In my commonplace book I made a note of the chemicals for the gassing, and of where they were kept. And of the Batavian extract.
My uncle had showed me his notebook written from both ends. He’d got its prodigious supply of paper from his stepfather Smith when he was a boy, and it had served his whole career. It showed how he’d started when he was a young student. He’d put: ‘Amicus Plato amicus Aristoteles magis arnica Veritas.’ Then ‘Quaestiones Quae-dam Philosophicae’, which I rendered, having learned my Latin lessons, as: ‘Plato and Aristotle are beloved to me but I’d rather know the truth.
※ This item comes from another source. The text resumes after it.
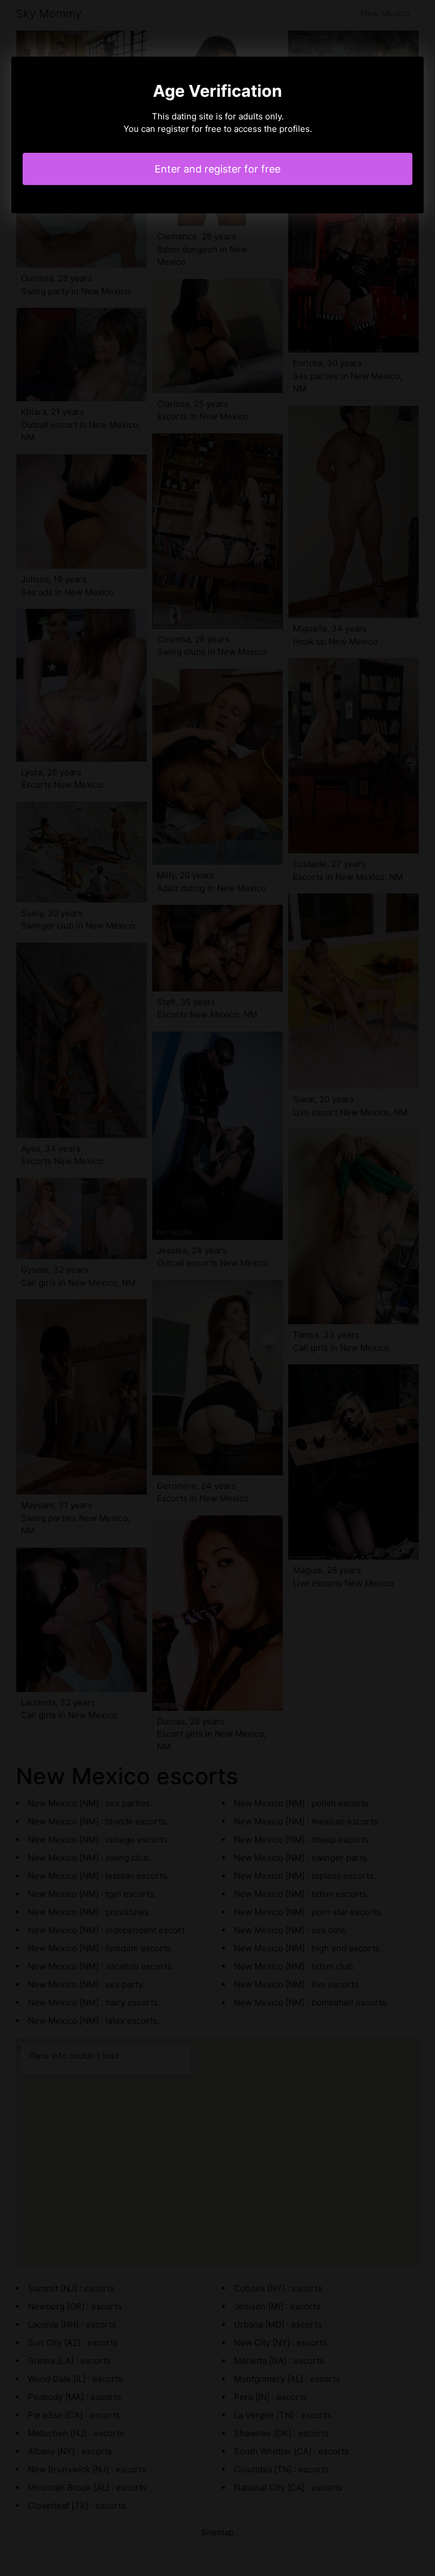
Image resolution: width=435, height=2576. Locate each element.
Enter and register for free (217, 169)
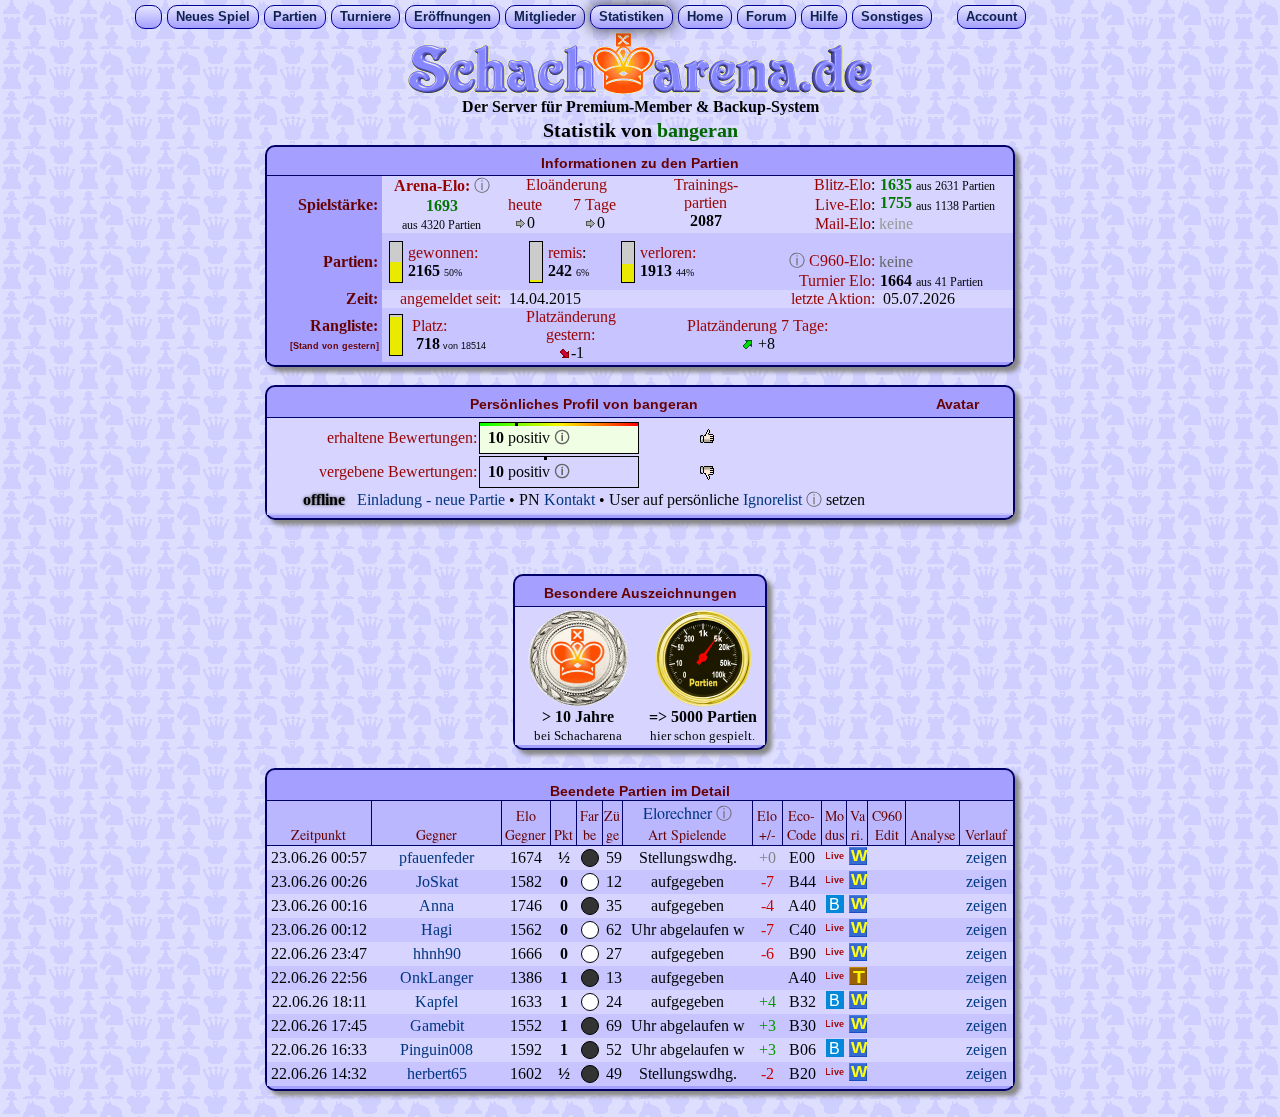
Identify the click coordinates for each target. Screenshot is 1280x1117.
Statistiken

Certain philosophical interrogations.’ And he’d gone on from there. Through motion and conies and optics, to God, the creation; even to the soul, and sleep, and dreams. His thought was free. I wrote therefore:
‘Certain questions of a young woman wishing to know the truth’ Then:
‘1) Jesus said, I come not to bring peace but a sword. Is this the razor of the anatomist?
2) Is God well pleased? Has He indeed come down again? Is that Him? Downstairs?’